L'editoriale. La politica degli impegni

Si considerava un monaco-soldato, ed è stato come un esploratore che Sébastien Lecornu ha affrontato ieri, durante il suo discorso di politica generale, un'Assemblea Nazionale smarrita quanto l'esecutivo stesso. Avanzando in un ambiente ostile, con una spada di Damocle sopra la testa, l'ex Ministro delle Forze Armate si è impegnato a sgomberare il terreno e a prevenire qualsiasi rischio di accerchiamento del governo, invitando al contempo i gruppi parlamentari a pensare fuori dagli schemi, il che porta a vicoli ciechi.
Per assolvere a questa duplice missione, il Primo Ministro ha innanzitutto dato rassicurazioni alle forze politiche e sindacali che avevano espresso rimostranze.

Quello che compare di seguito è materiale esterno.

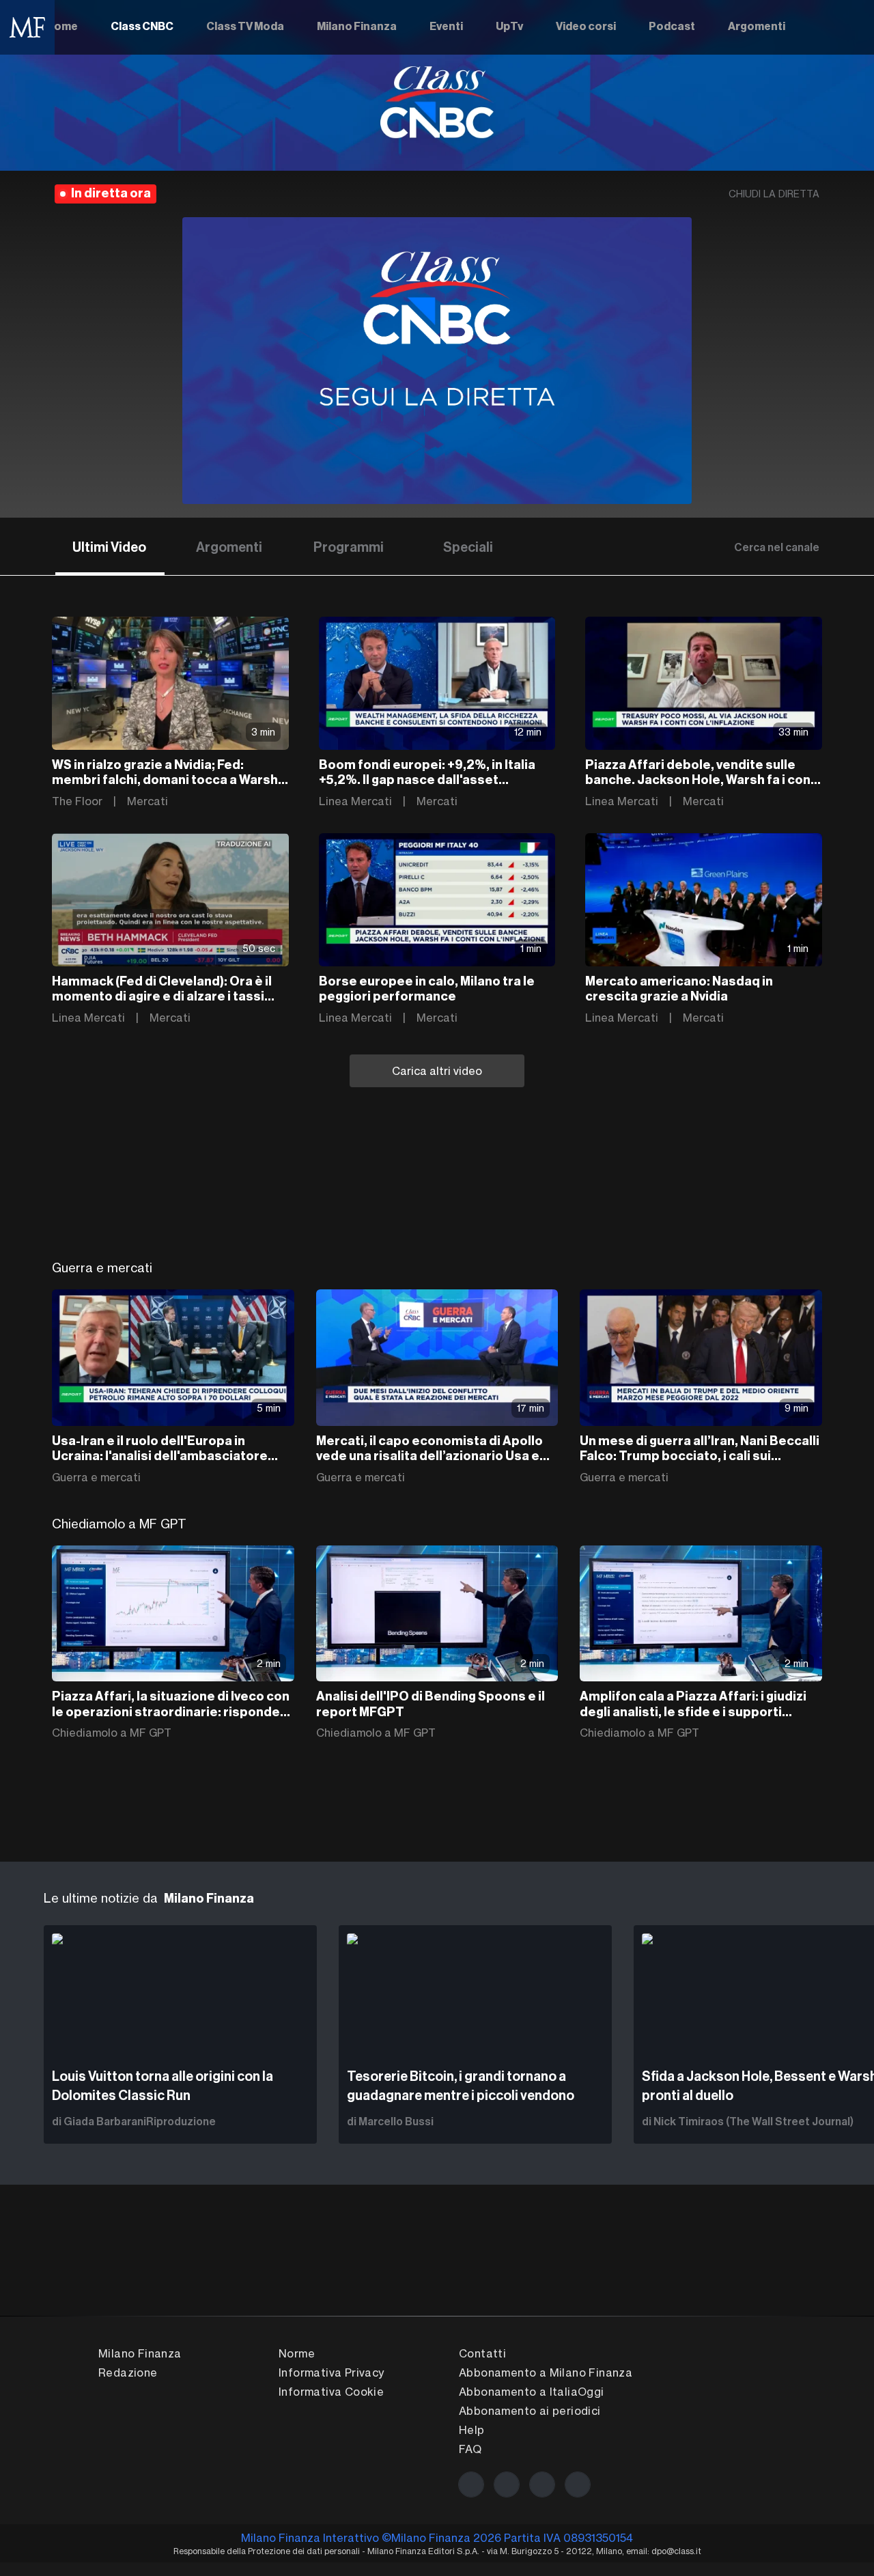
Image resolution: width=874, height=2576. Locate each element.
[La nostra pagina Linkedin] (542, 2484)
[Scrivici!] (577, 2484)
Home (62, 27)
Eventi (446, 27)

Non per salvare la pelle, ma "per non impedire l'avvio della discussione" sul bilancio 2026 di cui la Francia ha bisogno. Questo è il senso della sospensione della riforma delle pensioni concessa al Partito Socialista, che si dice "pronto a rischiare" il dibattito in Aula e che apre la strada alla non censura del governo. Questo è anche il senso della rinuncia all'articolo 49-3.

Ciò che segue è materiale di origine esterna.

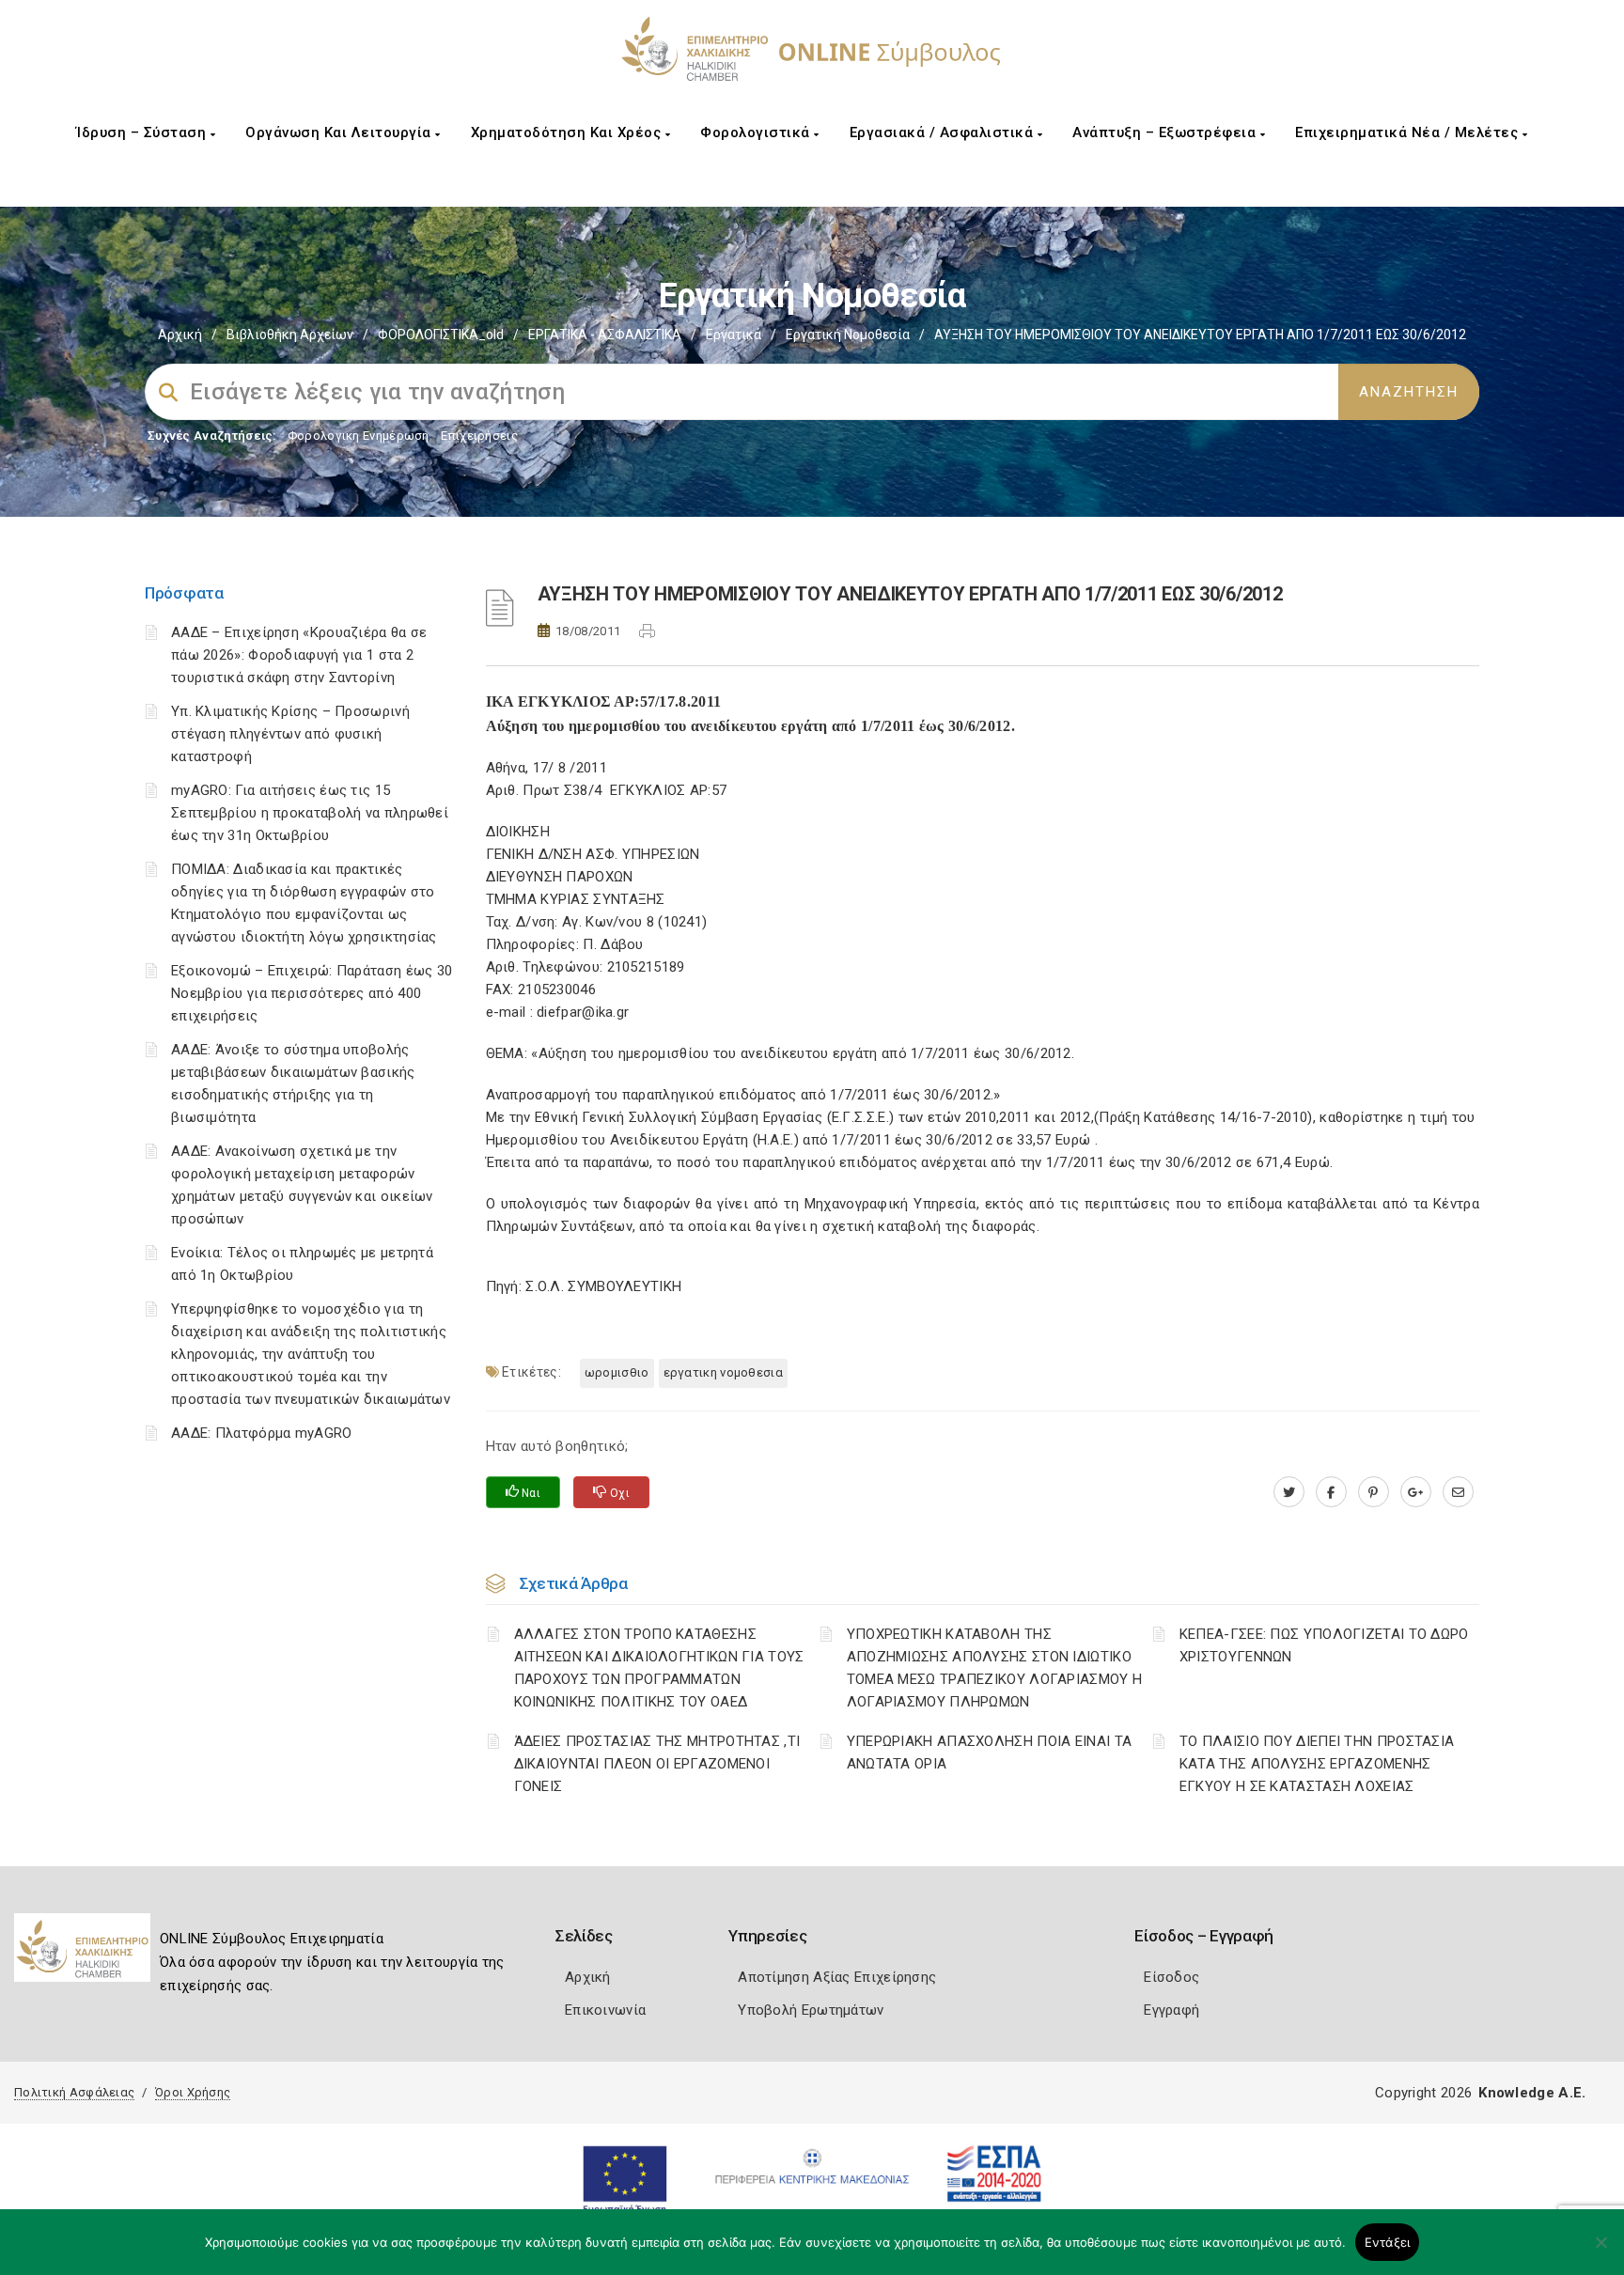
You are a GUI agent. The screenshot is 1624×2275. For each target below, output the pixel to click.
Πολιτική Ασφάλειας (74, 2092)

Sébastien Lecornu ha poi dato rassicurazioni al Parlamento, le cui prerogative sono state calpestate da un Presidente della Repubblica che vede solo l'esercizio del potere attraverso il fatto compiuto. "Il governo proporrà, noi discuteremo, voi voterete", ha ripetuto, sottolineando che, agli occhi del popolo francese, la rappresentanza nazionale e l'esecutivo condividono la responsabilità del caos attuale e sono quindi responsabili della via d'uscita dalla crisi che i cittadini attendono con impazienza.
I prossimi giorni diranno se le scommesse del Primo Ministro reggeranno o meno. Nulla è meno certo. Inclusi nel disegno di legge sul finanziamento della previdenza sociale, i sette miliardi di risparmi nel settore sanitario costituiscono già un casus belli per i socialisti. Quanto all'Assemblea nazionale, si è finora dimostrata incapace di sostenere un sistema parlamentare degno di questo nome. Niente è più difficile che condividere il potere, all'Eliseo come al Palazzo Borbone.